- **What the task requires**: In the listing below, every line with the word "Compartilhar" needs to be copied.

- **Supplied material**:

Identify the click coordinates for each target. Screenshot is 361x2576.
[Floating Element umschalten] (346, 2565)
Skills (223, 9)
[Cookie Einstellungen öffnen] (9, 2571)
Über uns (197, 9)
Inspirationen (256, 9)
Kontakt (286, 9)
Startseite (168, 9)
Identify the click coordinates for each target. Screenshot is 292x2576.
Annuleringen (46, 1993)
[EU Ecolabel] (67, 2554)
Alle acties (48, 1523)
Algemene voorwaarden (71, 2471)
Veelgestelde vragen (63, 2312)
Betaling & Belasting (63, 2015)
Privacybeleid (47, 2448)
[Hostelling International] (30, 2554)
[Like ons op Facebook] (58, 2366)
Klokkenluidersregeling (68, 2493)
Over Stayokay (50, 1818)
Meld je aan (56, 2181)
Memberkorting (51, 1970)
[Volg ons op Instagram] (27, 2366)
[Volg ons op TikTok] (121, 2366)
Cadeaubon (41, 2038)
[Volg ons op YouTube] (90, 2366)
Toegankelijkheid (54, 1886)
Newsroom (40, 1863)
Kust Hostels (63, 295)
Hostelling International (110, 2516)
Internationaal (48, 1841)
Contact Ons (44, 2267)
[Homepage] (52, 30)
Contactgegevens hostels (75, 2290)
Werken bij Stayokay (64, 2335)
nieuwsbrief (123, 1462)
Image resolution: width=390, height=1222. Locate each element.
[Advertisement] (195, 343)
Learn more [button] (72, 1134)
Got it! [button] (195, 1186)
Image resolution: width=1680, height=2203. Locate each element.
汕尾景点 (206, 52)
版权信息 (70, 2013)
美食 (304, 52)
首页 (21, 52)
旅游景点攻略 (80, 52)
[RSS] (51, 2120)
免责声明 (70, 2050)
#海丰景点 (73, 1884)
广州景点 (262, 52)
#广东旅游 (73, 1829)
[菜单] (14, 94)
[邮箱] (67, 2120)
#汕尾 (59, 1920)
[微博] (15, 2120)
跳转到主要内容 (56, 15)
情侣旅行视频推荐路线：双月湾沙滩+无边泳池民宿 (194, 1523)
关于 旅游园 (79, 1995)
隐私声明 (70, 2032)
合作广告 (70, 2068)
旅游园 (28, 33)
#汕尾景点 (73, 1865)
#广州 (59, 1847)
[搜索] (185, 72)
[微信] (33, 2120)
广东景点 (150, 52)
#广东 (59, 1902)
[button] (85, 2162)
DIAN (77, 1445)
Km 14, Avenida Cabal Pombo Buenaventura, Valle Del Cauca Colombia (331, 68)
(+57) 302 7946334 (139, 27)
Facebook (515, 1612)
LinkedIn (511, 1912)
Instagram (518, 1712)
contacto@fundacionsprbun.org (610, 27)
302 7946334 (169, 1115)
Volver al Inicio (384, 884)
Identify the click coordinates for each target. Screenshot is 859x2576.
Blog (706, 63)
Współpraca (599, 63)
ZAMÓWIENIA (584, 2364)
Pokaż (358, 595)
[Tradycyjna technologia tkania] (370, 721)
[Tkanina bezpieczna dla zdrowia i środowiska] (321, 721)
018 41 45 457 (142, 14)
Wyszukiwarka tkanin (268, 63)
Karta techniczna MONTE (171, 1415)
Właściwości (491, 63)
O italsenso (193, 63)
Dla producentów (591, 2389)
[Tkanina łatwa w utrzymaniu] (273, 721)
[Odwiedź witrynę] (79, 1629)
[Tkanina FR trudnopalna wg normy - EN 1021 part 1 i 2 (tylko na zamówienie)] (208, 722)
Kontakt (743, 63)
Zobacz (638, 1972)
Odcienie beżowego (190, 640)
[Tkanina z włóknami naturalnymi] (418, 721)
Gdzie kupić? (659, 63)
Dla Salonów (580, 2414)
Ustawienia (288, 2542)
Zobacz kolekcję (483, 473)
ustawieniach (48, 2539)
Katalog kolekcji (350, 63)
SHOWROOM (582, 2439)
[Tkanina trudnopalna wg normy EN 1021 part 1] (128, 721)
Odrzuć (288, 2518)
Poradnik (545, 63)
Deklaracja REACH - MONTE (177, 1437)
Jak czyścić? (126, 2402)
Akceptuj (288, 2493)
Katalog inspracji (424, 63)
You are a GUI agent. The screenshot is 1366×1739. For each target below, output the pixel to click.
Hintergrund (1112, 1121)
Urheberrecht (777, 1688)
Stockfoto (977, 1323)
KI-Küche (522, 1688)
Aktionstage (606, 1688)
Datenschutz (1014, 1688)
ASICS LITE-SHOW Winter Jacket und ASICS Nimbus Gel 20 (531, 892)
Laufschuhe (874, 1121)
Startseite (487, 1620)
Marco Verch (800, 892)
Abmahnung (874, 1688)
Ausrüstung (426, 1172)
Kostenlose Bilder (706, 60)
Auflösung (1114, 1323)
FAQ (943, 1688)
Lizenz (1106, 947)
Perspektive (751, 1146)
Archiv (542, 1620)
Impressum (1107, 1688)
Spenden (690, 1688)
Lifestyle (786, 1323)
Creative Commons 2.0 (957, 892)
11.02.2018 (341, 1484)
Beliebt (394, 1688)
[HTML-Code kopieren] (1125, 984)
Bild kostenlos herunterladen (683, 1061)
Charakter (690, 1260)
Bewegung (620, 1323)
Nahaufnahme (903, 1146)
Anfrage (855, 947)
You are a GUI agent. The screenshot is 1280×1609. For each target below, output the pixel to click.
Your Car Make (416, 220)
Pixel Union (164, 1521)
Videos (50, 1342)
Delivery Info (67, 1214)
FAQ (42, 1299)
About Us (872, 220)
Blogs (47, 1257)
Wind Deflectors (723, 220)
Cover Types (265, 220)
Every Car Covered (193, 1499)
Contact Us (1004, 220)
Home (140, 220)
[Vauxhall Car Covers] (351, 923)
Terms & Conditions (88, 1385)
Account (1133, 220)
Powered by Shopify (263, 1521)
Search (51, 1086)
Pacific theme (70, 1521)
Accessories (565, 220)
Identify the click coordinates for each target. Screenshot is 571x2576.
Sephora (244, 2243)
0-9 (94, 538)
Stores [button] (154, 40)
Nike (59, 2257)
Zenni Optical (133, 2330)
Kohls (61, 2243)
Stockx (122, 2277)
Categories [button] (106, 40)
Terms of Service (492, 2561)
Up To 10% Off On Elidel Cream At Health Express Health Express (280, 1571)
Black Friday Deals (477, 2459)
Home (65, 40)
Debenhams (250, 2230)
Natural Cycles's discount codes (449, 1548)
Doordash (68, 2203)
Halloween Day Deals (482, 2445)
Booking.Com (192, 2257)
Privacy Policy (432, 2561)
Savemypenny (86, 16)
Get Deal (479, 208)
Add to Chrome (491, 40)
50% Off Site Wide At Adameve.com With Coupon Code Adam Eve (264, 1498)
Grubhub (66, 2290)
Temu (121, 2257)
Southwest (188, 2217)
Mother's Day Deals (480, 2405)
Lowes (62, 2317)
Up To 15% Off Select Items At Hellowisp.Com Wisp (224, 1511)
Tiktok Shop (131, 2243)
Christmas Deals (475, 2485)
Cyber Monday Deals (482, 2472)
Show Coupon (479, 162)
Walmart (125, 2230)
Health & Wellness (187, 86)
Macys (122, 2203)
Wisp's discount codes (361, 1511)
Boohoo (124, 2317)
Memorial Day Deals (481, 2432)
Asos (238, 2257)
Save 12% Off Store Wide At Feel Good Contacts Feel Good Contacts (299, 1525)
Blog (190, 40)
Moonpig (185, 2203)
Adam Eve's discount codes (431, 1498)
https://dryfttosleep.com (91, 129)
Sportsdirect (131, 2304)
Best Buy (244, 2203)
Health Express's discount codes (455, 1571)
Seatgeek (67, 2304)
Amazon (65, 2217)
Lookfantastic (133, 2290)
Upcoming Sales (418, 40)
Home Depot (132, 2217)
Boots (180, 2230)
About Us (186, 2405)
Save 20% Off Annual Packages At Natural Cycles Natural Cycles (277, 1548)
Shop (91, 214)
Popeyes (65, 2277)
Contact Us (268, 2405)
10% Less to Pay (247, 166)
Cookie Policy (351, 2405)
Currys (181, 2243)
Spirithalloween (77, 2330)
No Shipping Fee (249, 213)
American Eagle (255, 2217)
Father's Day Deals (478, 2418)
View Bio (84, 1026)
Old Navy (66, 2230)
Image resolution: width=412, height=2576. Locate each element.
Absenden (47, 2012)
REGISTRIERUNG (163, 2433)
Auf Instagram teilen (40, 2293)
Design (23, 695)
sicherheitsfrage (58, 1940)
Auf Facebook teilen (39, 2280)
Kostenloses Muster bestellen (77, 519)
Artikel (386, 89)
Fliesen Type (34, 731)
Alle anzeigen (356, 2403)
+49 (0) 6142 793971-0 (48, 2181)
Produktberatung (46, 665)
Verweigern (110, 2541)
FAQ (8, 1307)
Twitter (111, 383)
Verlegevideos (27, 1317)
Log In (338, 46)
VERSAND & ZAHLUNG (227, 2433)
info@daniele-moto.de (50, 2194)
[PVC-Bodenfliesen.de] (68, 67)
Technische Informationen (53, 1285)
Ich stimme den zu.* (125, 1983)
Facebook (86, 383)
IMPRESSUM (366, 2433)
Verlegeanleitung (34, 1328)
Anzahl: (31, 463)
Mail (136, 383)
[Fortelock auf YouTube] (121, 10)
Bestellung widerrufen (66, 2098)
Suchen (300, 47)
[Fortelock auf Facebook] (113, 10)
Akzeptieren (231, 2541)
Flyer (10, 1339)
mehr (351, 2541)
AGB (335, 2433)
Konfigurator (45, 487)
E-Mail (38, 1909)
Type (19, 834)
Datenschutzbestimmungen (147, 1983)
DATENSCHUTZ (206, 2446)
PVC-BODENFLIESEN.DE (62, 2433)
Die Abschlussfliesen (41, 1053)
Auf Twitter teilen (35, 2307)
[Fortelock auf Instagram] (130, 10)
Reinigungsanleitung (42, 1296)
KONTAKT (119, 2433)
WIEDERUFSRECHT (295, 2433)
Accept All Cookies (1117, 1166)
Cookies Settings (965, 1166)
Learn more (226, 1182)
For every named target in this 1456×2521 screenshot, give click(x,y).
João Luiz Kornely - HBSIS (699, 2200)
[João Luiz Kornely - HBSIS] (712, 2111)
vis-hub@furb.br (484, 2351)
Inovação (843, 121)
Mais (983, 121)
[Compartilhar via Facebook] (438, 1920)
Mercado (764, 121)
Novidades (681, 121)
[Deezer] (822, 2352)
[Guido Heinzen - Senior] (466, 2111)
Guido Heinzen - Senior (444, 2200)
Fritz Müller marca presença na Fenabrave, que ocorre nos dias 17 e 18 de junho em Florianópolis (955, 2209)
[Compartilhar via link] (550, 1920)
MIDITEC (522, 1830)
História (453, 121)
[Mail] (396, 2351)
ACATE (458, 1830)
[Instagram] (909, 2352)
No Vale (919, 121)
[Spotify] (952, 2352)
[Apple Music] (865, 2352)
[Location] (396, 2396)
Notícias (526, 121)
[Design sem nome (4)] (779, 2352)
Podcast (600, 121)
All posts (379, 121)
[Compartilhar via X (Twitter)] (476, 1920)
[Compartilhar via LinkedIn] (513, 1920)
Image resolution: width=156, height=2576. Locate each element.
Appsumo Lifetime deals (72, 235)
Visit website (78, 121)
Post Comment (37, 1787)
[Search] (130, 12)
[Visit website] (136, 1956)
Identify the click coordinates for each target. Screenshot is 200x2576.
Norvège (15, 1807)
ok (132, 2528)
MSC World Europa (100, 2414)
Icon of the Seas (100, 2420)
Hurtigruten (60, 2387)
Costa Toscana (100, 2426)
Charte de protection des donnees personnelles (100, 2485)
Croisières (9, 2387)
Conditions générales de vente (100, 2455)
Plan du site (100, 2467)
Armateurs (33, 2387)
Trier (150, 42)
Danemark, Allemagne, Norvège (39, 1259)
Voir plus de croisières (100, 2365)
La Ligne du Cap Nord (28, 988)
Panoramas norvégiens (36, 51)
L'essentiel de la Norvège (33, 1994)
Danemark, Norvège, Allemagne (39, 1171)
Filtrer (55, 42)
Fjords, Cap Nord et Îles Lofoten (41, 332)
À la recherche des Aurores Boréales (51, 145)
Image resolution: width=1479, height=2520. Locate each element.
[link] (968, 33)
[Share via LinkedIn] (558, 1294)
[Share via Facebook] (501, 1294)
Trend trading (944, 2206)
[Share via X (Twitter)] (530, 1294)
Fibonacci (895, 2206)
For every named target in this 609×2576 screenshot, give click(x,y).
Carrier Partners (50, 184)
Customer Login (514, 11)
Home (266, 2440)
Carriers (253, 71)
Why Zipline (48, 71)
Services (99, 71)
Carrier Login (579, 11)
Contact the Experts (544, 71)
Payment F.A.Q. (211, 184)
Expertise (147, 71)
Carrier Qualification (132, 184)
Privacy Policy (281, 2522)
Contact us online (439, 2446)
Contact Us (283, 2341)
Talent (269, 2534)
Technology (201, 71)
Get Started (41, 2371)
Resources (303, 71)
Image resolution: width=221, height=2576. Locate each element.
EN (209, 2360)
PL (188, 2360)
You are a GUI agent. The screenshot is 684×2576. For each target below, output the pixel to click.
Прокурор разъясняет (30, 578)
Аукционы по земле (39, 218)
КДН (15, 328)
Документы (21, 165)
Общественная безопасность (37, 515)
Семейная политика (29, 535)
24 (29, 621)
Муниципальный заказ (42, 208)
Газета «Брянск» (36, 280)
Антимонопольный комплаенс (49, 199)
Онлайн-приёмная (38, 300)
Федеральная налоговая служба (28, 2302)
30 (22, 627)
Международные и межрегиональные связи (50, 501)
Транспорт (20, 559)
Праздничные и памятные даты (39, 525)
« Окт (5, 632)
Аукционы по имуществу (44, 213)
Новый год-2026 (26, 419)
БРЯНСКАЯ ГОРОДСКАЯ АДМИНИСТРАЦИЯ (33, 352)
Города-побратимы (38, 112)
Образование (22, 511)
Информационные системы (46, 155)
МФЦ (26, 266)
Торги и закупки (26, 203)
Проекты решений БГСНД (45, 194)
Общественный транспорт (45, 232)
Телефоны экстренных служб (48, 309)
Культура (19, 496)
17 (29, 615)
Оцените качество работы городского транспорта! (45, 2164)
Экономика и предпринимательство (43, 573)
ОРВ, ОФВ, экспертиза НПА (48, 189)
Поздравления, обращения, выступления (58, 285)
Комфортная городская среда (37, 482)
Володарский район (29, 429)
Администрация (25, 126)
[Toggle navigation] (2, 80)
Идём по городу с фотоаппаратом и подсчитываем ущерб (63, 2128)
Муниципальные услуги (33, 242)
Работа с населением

- **Solution to this task**:
[Compartilhar via Facebook] (438, 1920)
[Compartilhar via link] (550, 1920)
[Compartilhar via X (Twitter)] (476, 1920)
[Compartilhar via LinkedIn] (513, 1920)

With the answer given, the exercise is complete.